Find the line that contains "How do I perform: Download the song 冬眠?" in the entries below. Output it and each later line exactly, and nothing else.
- Opening Delimiter -
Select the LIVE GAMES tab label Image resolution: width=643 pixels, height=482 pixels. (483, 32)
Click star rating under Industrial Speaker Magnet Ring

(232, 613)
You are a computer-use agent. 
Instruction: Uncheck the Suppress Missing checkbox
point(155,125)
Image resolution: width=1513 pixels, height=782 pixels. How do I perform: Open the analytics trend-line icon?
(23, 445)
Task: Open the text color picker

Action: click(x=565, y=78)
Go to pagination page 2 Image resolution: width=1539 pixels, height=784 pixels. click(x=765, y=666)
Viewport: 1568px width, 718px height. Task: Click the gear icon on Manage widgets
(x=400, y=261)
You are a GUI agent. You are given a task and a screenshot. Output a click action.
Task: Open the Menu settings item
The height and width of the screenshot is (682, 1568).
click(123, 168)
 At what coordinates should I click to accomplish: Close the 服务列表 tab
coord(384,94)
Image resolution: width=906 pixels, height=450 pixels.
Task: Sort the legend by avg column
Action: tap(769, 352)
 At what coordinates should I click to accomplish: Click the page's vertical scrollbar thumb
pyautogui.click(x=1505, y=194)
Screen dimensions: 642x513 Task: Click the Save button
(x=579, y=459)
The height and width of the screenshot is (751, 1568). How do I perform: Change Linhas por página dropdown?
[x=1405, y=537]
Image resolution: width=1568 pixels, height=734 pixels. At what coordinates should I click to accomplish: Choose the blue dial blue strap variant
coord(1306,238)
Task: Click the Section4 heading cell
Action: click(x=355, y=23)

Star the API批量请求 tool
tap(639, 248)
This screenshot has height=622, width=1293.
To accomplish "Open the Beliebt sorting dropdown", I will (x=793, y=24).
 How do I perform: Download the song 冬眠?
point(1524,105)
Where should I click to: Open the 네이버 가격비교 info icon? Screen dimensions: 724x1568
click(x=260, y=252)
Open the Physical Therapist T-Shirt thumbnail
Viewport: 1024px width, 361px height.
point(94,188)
- Closing Delimiter -
EXERCISE RESPONSE:
 How do I perform: Download the song 冬眠?
point(1524,105)
Where should I click to: Open the 네이버 가격비교 info icon? Screen dimensions: 724x1568
click(x=260, y=252)
Open the Physical Therapist T-Shirt thumbnail
Viewport: 1024px width, 361px height.
point(94,188)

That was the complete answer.